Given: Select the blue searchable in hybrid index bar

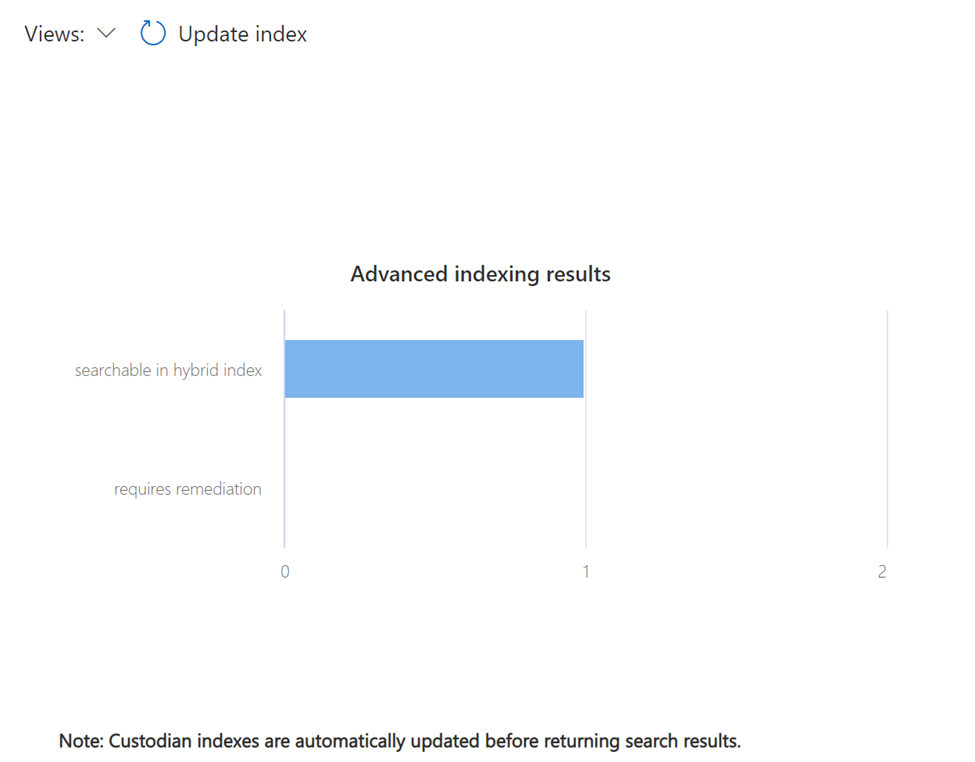Looking at the screenshot, I should pyautogui.click(x=434, y=369).
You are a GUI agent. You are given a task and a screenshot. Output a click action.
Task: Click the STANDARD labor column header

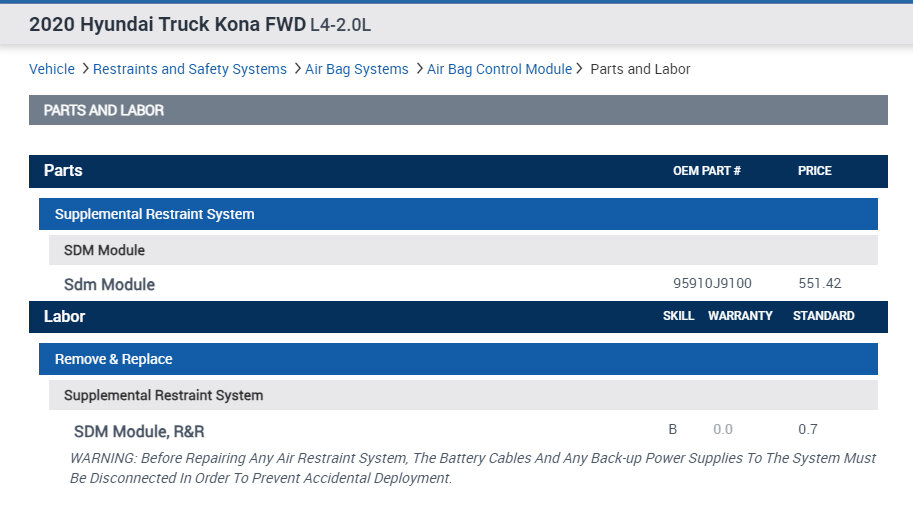(823, 316)
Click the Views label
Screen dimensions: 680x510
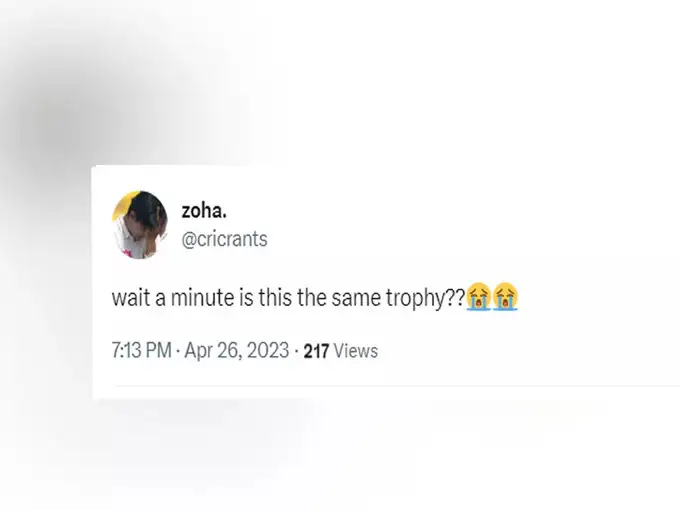pyautogui.click(x=356, y=351)
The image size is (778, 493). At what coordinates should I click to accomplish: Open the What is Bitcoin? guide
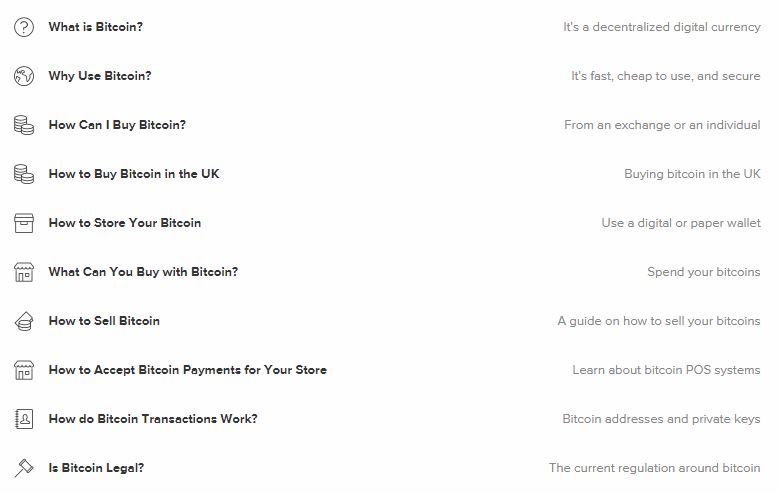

**EXERCISE**
Going from the line that holds "Click the Views label" to the end of the listing above, copy each line exactly and nothing more, leaving pictures aside.

**RESULT OF THIS TASK**
Click the Views label
Screen dimensions: 680x510
pyautogui.click(x=356, y=351)
The image size is (778, 493). At what coordinates should I click to accomplish: Open the What is Bitcoin? guide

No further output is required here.